Directions> When you reach the line that contains "You are a computer-use" in the data below, start reproducing lines exactly, and stop after the line that contains "Instruction: Expand the".

Data listing>
──────────
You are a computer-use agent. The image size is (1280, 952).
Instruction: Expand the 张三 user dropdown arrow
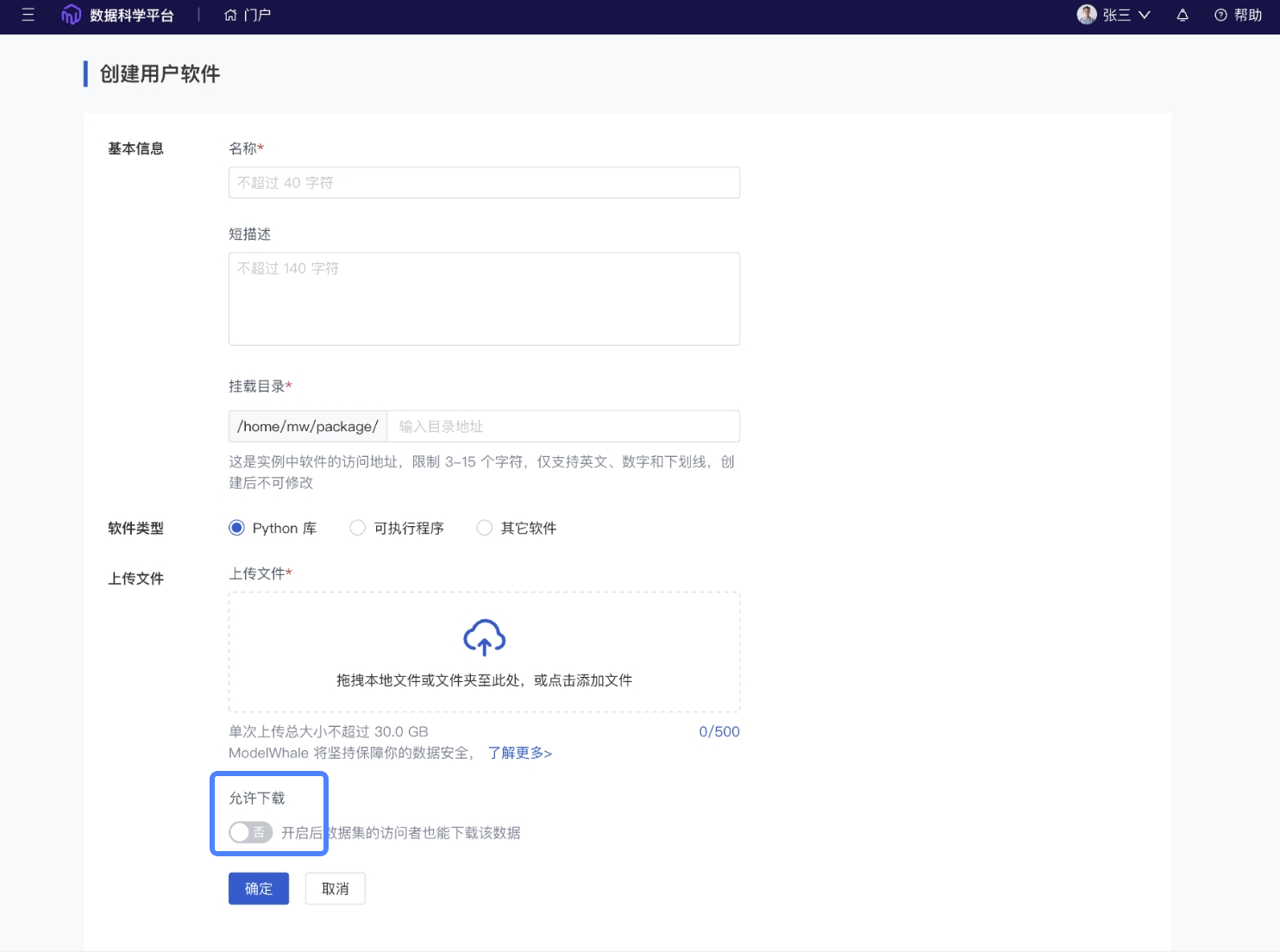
──────────
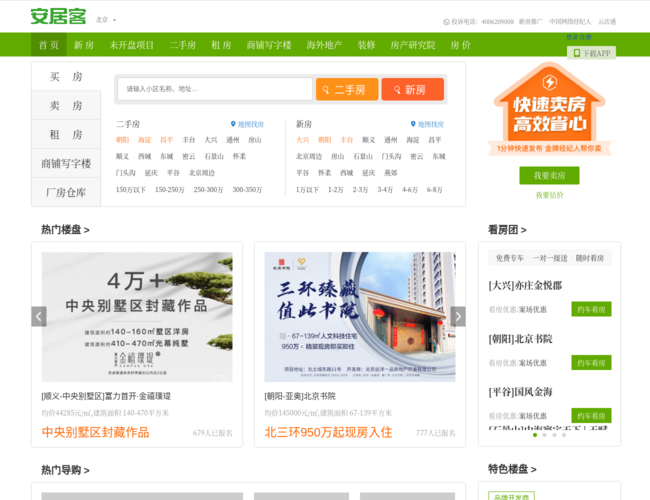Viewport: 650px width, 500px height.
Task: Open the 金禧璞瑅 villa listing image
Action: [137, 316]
──────────
Task response>
You are a computer-use agent. The image size is (1280, 952).
Instruction: Expand the 张三 user dropdown arrow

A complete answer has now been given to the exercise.